On June 27, 1977, French Somaliland became independent and was renamed Djibouti with Hassan Gouled Aptidon as President. Aptidon maintained close relations with France and other Francophone African states. He also proved to be an able mediator between neighboring states that had disagreements. In an effort to quell tensions between the Afar and Issa communities a one-party state was created in 1981. Previously political parties tended to be ethnically based which Aptidon felt was divisive in the new state.
Aptidon was re-elected with no opposition in 1987. The Afar community felt neglected by the Aptidon administration and in 1991 an Afar-inspired rebellion broke out against his rule. The rebellion was harshly repressed by Aptidon’s government.

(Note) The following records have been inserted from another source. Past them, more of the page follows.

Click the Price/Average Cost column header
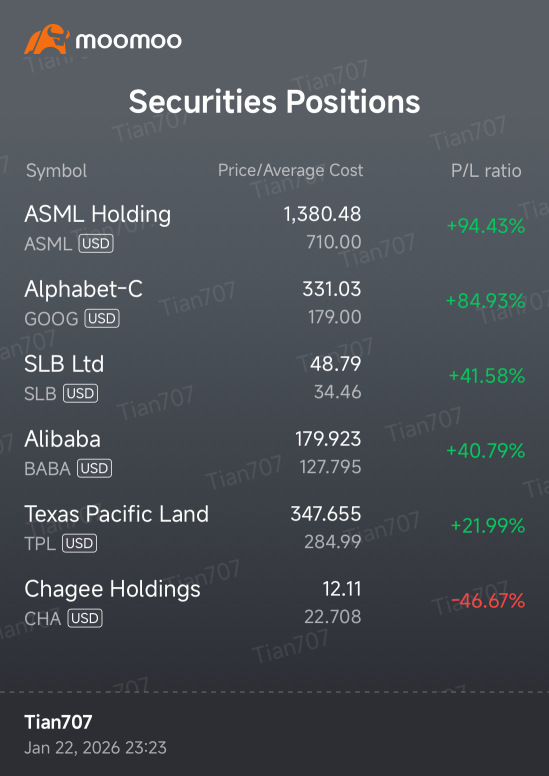This screenshot has width=549, height=776. click(291, 171)
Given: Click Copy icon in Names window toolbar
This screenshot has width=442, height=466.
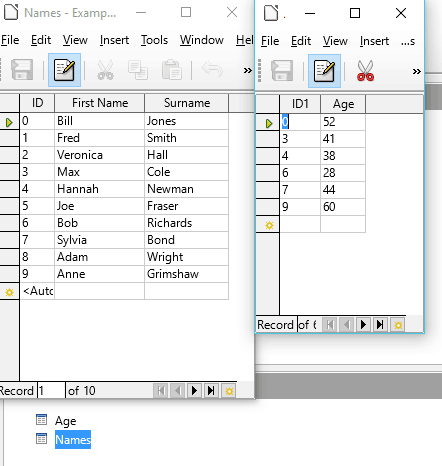Looking at the screenshot, I should [x=138, y=70].
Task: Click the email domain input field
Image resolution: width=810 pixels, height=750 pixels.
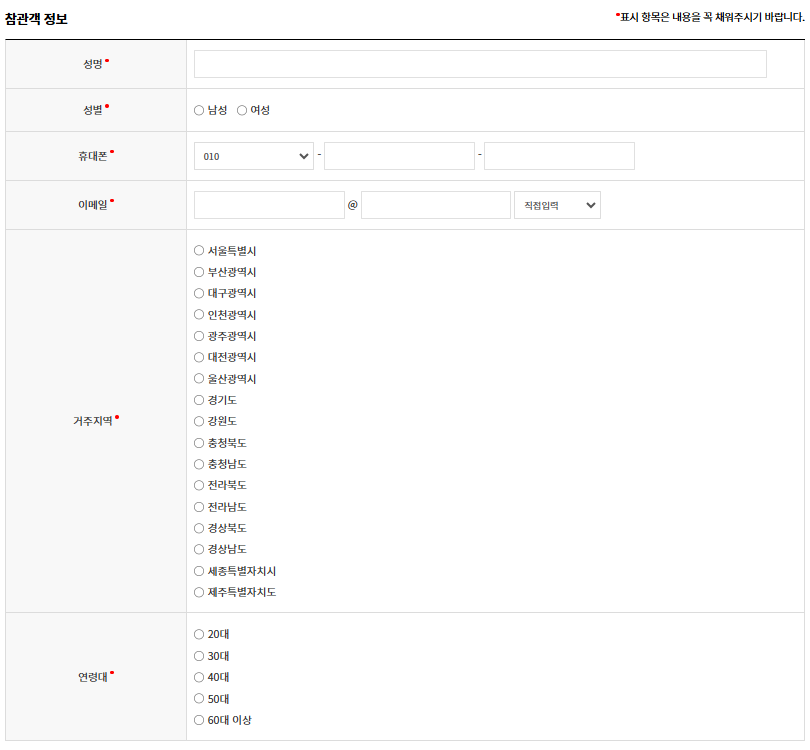Action: [x=436, y=204]
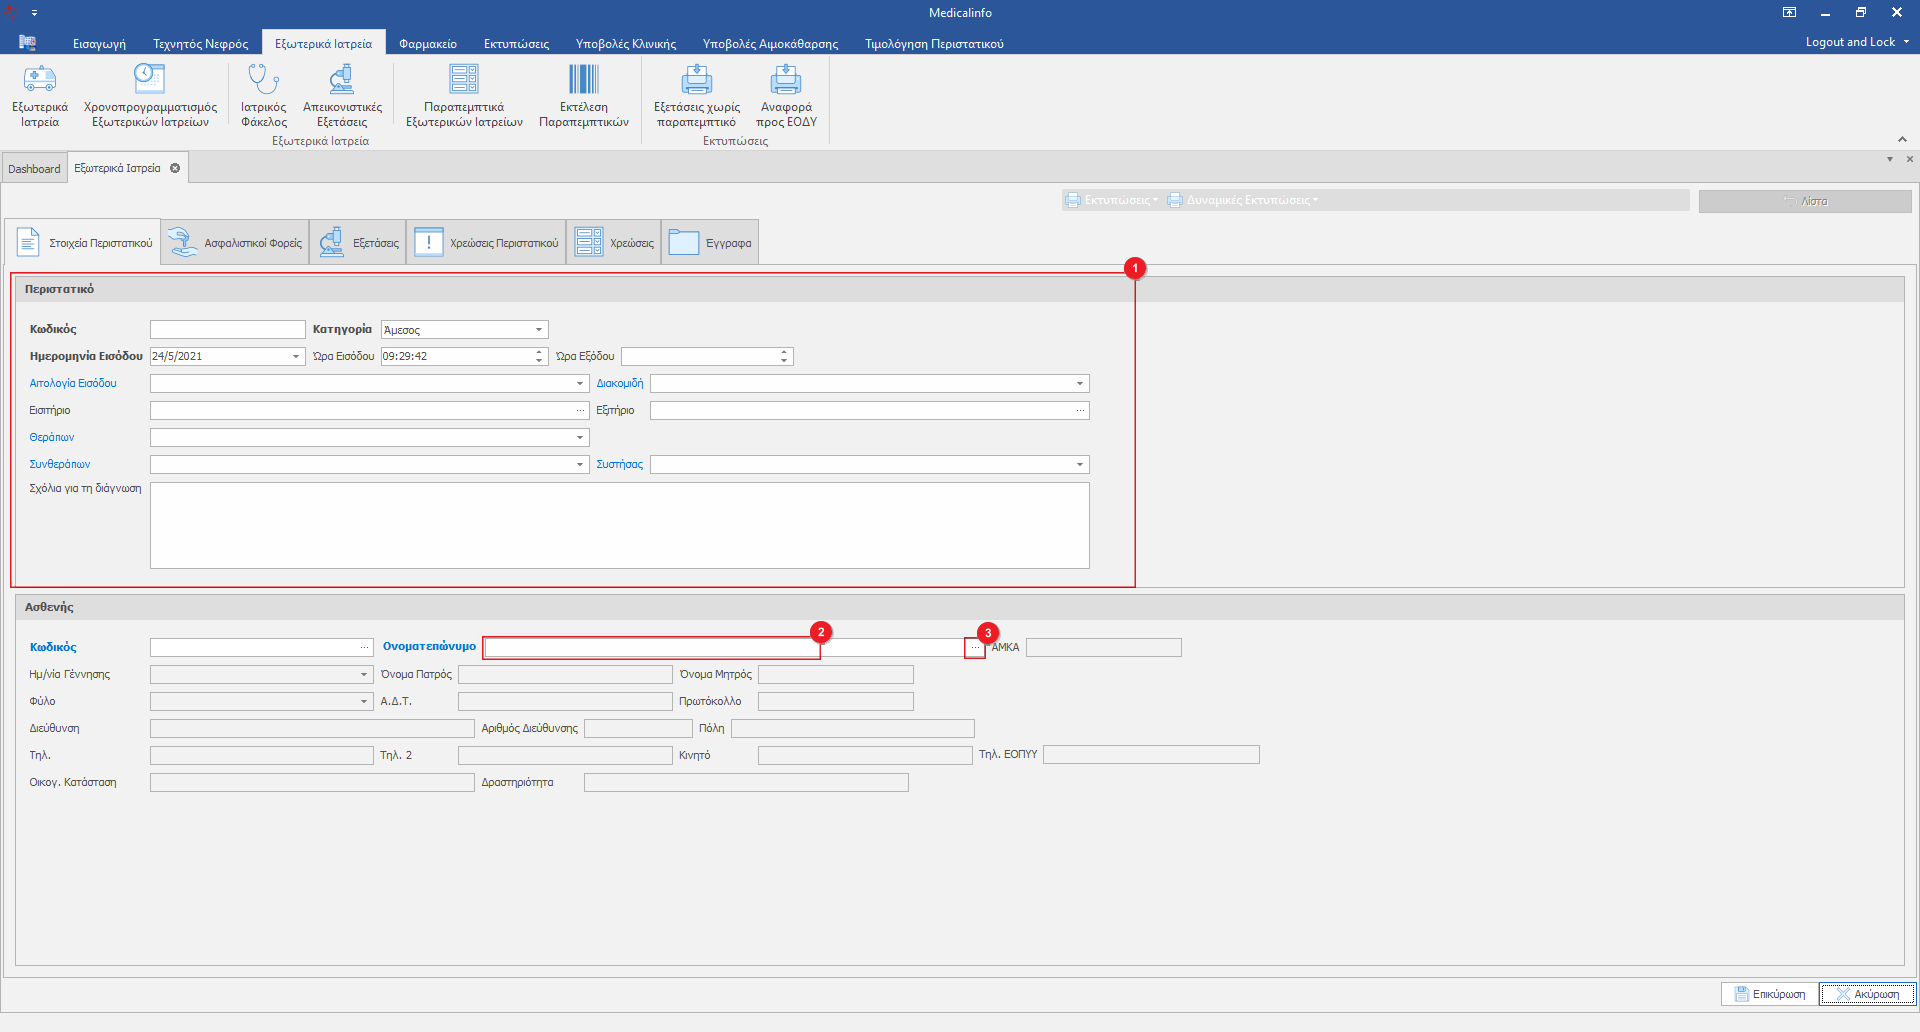Switch to the Φαρμακείο ribbon tab
The height and width of the screenshot is (1032, 1920).
click(427, 44)
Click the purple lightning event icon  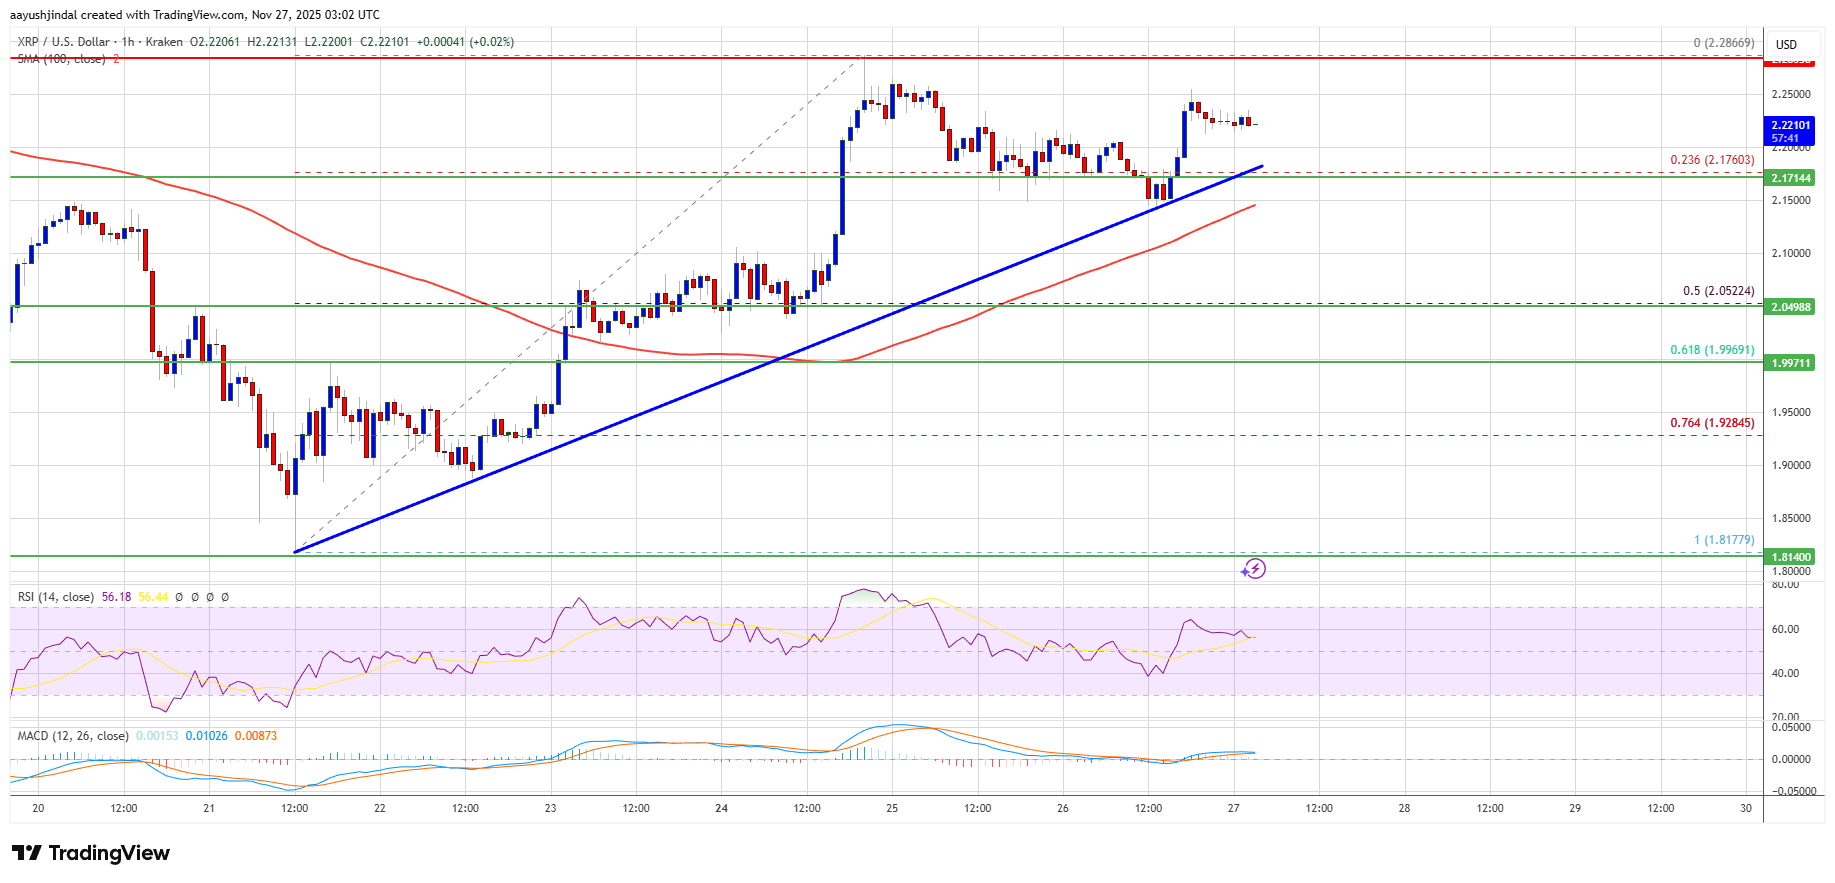pyautogui.click(x=1254, y=569)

In 1992 a new constitution was adopted that allowed multiple political parties. Four parties soon emerged which eased the tensions between the various segments of the society.
Aptidon suffered several illnesses in the 1990s and often went to Paris for medical treatment. In his absences, he would leave his nephew, Ismail Omar Gulleh, in charge. In 1999 he retired to his home and Gulleh succeeded him.
Famous in his country for his love of poker, coffee, and smoking, Aptidon was married to Aicha Bogoreh until she died in 2001. He then remarried. On November 21, 2006, Hassan Gouled Aptidon died at the age of 90.